◆ **What the task asks**
Given the material below, repeat exactly the lines from the one containing "Rip Curl (448, 2029)" through the final line, and nothing else.

◆ **Available data**
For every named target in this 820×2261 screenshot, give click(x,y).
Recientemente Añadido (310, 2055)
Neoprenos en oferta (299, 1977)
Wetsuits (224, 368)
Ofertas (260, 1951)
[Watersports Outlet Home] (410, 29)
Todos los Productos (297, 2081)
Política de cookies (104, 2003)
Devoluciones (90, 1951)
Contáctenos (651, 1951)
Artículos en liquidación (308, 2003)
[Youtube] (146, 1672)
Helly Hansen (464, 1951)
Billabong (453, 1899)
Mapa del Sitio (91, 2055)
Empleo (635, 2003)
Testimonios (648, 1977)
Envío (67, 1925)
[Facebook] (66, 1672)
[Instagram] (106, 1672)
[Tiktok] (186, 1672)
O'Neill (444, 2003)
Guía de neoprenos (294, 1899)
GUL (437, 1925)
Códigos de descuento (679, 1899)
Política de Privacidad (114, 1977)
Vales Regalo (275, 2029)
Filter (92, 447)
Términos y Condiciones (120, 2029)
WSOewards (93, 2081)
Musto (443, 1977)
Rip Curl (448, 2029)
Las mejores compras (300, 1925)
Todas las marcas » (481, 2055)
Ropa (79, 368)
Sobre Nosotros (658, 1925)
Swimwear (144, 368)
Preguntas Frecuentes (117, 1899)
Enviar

◆ **Exercise response**
Rip Curl (448, 2029)
Las mejores compras (300, 1925)
Todas las marcas » (481, 2055)
Ropa (79, 368)
Sobre Nosotros (658, 1925)
Swimwear (144, 368)
Preguntas Frecuentes (117, 1899)
Enviar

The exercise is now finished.